Ausências catastróficas
Há três características essenciais cuja
ausência, se houver, nos será catastrófica: inteligência, sentimento e vontade.
Todas têm que estar presentes simultaneamente, para nos tornar úteis,
produtivos e humanos. Se faltar uma delas, mas contarmos com as outras duas,
ainda poderemos nos defender, posto que não muito bem. Sem as três, contudo,
seremos piores do que os mais obtusos animais.

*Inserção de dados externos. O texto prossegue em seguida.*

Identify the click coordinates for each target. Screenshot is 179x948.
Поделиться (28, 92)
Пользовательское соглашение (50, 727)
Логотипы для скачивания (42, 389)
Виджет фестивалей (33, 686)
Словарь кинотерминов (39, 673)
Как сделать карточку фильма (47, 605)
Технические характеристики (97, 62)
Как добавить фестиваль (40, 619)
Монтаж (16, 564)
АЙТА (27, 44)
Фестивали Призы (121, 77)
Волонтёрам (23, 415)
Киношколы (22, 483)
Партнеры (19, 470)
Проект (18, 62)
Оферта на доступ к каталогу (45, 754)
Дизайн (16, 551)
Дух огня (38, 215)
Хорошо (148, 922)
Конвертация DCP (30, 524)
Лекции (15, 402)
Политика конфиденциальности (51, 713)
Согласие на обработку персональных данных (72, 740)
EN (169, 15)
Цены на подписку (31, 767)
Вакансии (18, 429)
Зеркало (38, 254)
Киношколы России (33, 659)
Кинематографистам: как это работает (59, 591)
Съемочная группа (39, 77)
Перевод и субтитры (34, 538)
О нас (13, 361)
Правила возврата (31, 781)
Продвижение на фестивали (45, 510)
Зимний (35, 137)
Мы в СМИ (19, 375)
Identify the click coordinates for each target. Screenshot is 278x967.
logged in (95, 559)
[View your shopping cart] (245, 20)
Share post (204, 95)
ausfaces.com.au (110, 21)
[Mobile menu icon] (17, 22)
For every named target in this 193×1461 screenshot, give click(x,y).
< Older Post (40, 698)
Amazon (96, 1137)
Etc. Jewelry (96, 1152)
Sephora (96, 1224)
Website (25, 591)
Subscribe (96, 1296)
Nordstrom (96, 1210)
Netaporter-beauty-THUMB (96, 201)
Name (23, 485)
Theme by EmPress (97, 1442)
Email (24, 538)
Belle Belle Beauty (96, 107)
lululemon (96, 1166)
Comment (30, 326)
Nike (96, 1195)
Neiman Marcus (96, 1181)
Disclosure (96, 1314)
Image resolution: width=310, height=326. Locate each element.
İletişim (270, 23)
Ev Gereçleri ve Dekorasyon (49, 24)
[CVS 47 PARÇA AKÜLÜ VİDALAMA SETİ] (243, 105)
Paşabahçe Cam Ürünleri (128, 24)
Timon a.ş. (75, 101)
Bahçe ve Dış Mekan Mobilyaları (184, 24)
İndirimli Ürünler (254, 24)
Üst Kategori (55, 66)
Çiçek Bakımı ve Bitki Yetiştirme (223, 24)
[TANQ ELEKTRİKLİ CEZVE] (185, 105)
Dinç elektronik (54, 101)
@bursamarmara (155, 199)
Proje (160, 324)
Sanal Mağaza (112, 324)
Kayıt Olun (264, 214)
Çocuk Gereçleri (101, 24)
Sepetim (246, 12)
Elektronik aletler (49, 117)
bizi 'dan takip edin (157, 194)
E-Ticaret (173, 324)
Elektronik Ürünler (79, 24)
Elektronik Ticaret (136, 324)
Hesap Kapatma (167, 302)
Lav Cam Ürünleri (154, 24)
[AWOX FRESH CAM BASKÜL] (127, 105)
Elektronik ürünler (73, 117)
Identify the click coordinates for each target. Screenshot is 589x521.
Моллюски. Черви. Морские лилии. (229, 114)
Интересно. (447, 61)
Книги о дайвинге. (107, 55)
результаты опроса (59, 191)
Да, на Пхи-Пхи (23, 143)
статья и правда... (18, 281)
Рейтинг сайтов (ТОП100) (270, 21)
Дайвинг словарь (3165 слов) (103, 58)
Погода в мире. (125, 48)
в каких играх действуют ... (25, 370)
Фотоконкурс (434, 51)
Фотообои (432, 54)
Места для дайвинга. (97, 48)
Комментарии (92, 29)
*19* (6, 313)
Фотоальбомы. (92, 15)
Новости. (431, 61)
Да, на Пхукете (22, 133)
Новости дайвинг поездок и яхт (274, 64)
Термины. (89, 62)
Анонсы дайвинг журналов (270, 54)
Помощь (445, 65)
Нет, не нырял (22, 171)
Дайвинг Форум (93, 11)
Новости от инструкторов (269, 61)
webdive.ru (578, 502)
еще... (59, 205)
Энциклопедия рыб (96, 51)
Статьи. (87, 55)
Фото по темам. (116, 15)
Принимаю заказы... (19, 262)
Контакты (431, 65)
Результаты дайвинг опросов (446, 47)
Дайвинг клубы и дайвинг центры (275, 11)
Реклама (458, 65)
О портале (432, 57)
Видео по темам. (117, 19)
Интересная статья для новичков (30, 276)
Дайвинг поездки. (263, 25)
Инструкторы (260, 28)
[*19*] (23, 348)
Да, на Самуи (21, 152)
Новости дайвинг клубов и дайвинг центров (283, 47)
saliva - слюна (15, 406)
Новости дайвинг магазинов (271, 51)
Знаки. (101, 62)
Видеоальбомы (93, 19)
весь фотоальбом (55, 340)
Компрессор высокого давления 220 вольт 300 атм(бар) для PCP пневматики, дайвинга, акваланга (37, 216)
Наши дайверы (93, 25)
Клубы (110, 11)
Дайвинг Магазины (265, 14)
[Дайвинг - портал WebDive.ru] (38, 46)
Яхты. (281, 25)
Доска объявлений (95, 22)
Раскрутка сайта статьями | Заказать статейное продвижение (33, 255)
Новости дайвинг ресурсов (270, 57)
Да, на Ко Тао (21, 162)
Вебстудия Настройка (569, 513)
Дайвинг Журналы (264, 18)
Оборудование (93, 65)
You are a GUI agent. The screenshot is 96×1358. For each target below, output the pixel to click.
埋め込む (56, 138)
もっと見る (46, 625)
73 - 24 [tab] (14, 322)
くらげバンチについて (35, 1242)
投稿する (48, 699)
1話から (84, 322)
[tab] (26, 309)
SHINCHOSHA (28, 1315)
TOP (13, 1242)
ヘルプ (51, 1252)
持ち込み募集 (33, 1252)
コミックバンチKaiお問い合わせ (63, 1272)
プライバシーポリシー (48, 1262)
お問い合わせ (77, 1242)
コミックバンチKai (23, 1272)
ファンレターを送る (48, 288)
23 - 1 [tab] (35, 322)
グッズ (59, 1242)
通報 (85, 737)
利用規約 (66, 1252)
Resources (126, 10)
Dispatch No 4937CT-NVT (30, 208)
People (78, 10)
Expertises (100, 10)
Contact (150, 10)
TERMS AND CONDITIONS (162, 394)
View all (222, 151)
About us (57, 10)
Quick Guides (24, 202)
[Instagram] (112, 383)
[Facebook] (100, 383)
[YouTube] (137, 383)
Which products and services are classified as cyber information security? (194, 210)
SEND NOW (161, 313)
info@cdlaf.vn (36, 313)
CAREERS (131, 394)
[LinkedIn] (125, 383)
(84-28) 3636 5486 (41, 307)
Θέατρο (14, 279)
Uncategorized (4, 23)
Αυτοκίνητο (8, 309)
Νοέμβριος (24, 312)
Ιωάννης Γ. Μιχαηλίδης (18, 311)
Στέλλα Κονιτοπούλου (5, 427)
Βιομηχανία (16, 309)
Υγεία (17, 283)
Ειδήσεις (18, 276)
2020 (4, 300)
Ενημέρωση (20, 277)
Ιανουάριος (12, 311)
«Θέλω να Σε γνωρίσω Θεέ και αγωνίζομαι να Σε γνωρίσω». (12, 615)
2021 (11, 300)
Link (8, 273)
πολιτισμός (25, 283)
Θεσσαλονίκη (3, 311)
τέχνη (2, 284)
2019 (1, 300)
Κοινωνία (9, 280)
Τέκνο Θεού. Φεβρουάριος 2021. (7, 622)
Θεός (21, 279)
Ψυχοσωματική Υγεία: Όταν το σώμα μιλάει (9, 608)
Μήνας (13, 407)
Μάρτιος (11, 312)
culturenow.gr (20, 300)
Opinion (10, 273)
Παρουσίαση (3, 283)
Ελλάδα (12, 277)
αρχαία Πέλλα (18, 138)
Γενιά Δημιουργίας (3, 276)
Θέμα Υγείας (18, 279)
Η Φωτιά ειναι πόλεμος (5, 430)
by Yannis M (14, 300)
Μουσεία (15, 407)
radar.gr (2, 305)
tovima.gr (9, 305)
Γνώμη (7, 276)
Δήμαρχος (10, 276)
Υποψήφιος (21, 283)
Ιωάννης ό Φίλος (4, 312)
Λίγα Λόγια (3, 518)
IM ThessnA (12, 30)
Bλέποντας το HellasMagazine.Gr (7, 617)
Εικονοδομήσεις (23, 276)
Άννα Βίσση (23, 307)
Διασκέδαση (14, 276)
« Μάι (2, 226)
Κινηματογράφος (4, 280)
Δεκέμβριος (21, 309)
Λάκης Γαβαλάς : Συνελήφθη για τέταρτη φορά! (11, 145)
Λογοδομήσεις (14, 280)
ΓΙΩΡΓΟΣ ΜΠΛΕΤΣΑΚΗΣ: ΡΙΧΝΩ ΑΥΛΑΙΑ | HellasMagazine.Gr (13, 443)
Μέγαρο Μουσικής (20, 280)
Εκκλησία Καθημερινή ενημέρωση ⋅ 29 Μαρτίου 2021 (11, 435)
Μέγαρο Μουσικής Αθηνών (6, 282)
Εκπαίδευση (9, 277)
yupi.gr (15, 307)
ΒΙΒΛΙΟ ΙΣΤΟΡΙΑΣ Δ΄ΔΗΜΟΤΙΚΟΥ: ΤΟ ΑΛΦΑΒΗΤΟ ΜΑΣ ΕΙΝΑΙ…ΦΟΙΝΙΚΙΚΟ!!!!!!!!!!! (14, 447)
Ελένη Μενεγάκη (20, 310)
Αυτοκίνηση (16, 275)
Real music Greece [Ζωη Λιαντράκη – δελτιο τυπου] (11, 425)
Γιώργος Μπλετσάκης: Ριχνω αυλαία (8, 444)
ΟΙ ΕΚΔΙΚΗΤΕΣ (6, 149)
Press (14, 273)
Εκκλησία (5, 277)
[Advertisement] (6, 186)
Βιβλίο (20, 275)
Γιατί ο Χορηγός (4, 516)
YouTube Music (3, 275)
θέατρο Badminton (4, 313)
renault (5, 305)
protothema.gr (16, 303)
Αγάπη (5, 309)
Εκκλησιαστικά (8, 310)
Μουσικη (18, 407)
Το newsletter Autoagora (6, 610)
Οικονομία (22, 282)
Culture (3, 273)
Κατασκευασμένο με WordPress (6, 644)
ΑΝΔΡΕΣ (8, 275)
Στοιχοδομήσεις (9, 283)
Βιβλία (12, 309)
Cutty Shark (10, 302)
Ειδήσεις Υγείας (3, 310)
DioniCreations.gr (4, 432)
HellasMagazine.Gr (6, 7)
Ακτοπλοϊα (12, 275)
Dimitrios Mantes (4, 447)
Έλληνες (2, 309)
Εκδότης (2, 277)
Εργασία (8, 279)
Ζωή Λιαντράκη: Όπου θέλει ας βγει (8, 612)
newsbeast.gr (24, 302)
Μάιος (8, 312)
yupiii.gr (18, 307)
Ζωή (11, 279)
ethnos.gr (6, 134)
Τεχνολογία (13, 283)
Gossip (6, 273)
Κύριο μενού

A inteligência nos capacita a entender
quem somos, onde estamos e a que viemos. Conheço pessoas que são, digamos, um
tanto obtusas, com capacidade de entendimento beirando o grau zero. Seu
quociente de inteligência, o tal do QI, é bem abaixo da média. Todavia, são
extremamente emotivas, e com emoções positivas, por isso, contam com um círculo
enorme de afetos. Dotadas de vontade férrea, recebem orientação de parentes e
amigos e acabam se dando bem.
Os sentimentos nos aproximam dos
semelhantes, numa troca mútua e benigna de emoções. Conheço, igualmente, muitos
que, além de curtos de inteligência, são verdadeiras pedras de gelo em termos
de emoções. Não se empolgam e nem se emocionam com nada e ninguém. Têm tudo,
pois, para serem perdedoras e se virem marginalizadas na sociedade. Contam,
porém, com um fator que considero essencial, irresistível, capaz de realizações
notáveis e feitos surpreendentes: a vontade.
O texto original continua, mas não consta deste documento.